KALANGAN DPR RI optimistis keputusan Mahkamah Konstitusi (MK) terkait gugatan uji materi UU No 32/2002 tentang Penyiaran akan menyelamatkan demokratisasi industri penyiaran. Putusan MK itu diharapkan dapat merombak sisi kelam industri penyiaran di Indonesia yang selama ini hanya dikuasai segelintir pengusaha.

"MK terlihat sangat hati-hati. Kami berharap keputusan MK kembali ke roh awal dibentuknya UU tersebut," kata anggota Komisi I DPR RI Effendy Choirie di Jakarta, Jumat (25/5).

Ahli dalam persidangan gugatan uji materi UU Penyiaran itu menyatakan, semangat pembentukan UU Penyiaran adalah menjamin diversity of content (keberagaman isi) dan diversity of ownership (keberagaman kepemilikan), serta frekuensi adalah milik publik untuk kemakmuran rakyat.

Jika MK mampu memulihkan semangat awal UU Penyiaran, mengembalikan frekuensi sebagai domain publik, hal itu akan dicatat sebagai sebuah prestasi tersendiri. "Saya yakin MK akan mengabulkan gugatan Koalisi Independen untuk Demokratisasi Penyiaran (KIDP). Dengan begitu, MK telah menyelamatkan wajah demokratisasi industru penyiaran," tegasnya.
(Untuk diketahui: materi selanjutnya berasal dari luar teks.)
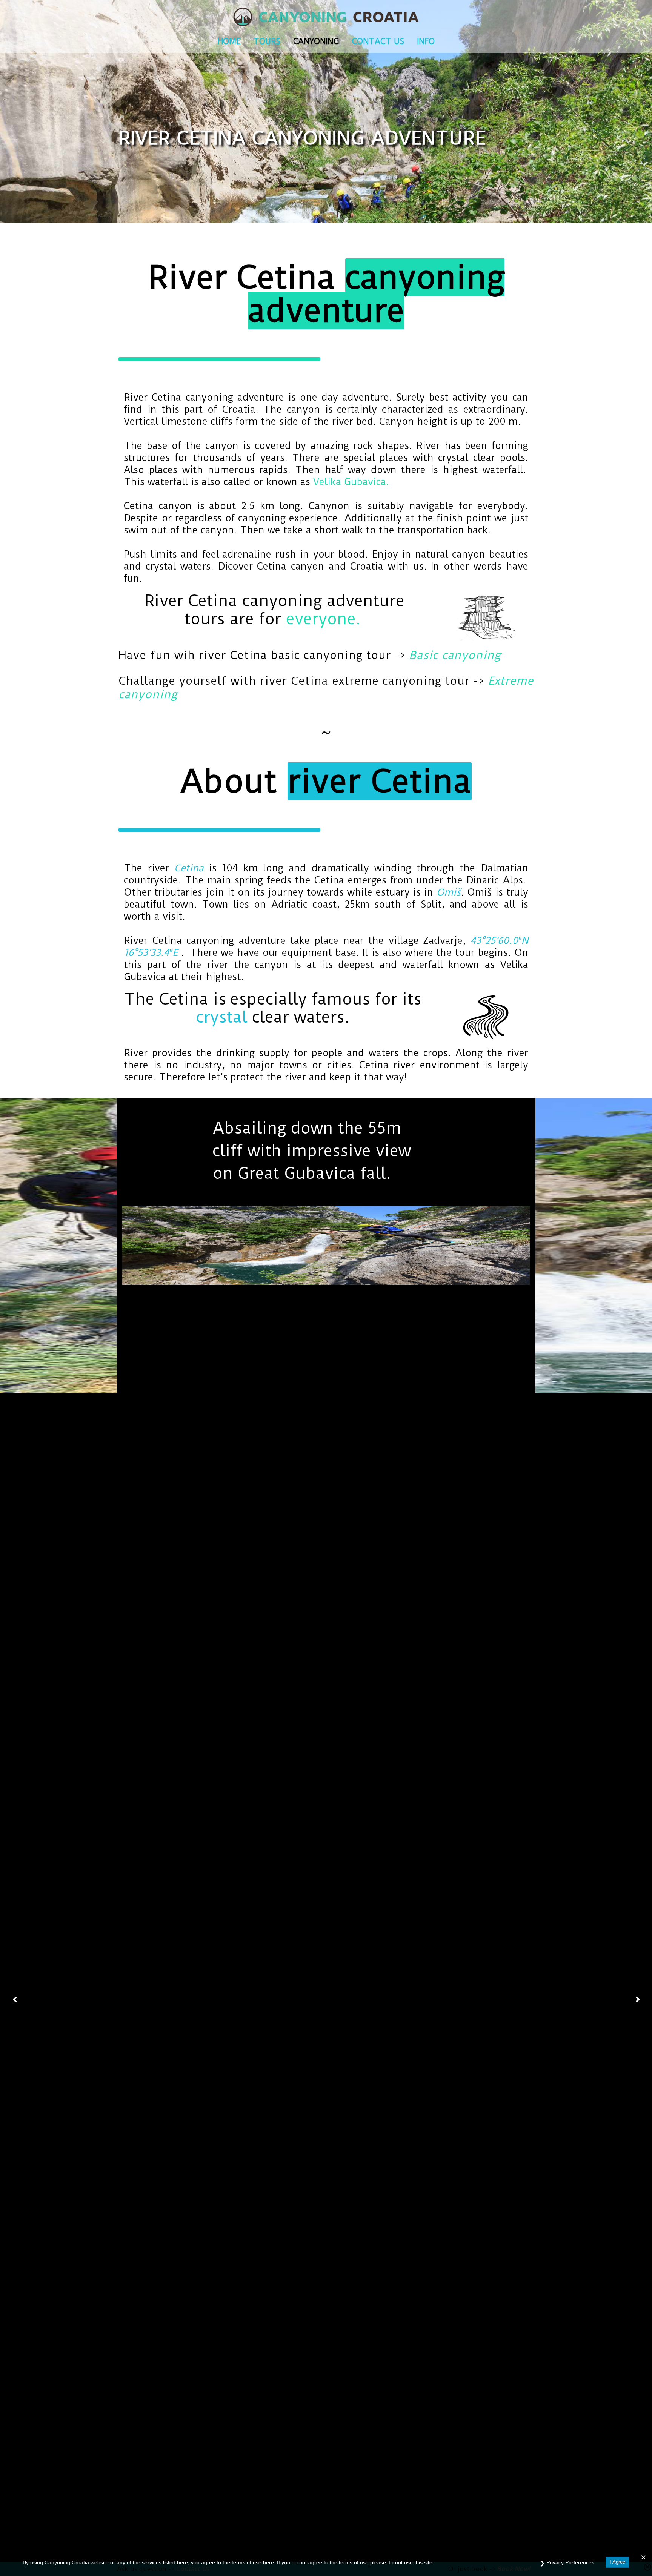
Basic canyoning (455, 655)
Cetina (189, 868)
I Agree (617, 2562)
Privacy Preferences (570, 2562)
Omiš (449, 892)
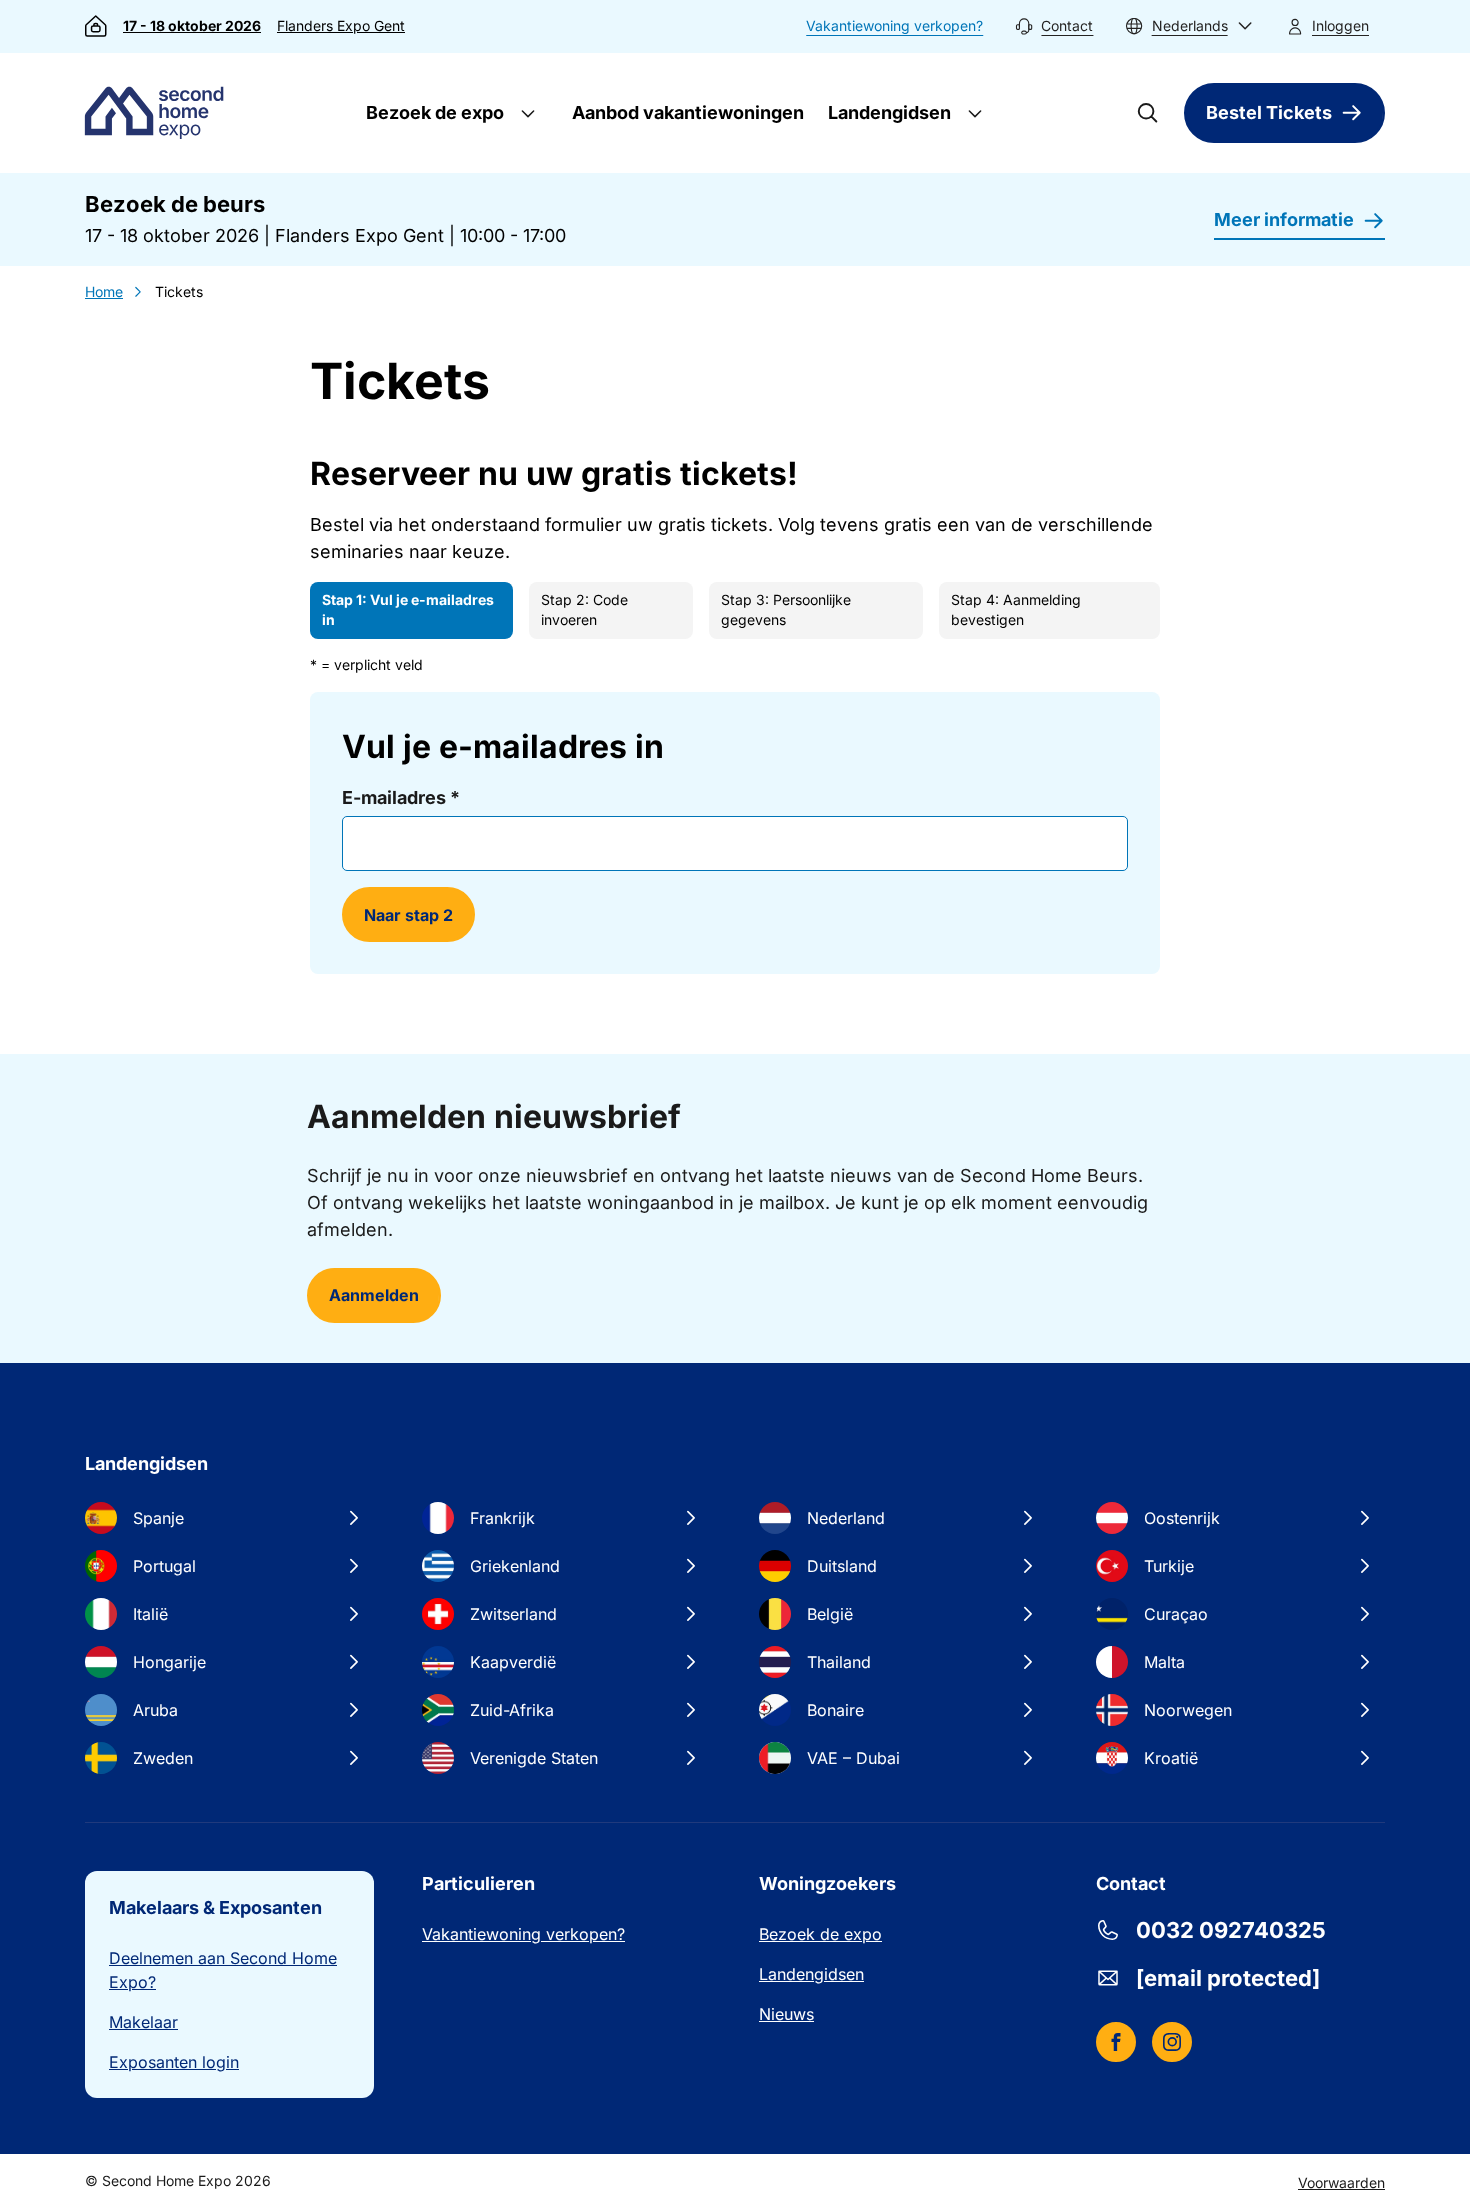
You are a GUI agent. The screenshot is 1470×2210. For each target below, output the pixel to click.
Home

Pendapat senada dilontarkan Koordinator KIDP Eko Maryadi. "MK akan mengubah wajah gelap industri penyiaran di tanah air dengan mengembalikan frekuensi yang selama ini dikuasai segelintir pengusaha kepada negara untuk kepentingan rakyat," papar Eko.

Tekanan media
Pada bagian lain, Eko menepis adanya rumor bahwa lambatnya majelis hakim konstitusi memutuskan perkara itu akibat adanya tekanan dari pelaku usaha media yang merasa kepentingan bisnisnya terusik.

"Integritas hakim konstitusi era Mahfud MD yang sudah teruji dalam berbagai kasus. Itu dasar keyakinan sehingga KIDP mengajukan permohonan uji materi UU Penyiaran," ungkapnya.

Pakar hukum tata negara Refly Harun menyatakan, frekuensi merupakan ranah publik sehingga tidak boleh dimonopoli. Karena itu, dibutuhkan satu aturan yang tegas dan keras, yang melarang monopoli dan pemindahtanganan frekuensi.

"Jika tidak, frekuensi akan dikuasai oleh segelintir orang, sehingga terjadi konglomerasi pembentukan opini. Ini mengancam demokratisasi penyiaran," imbuhnya.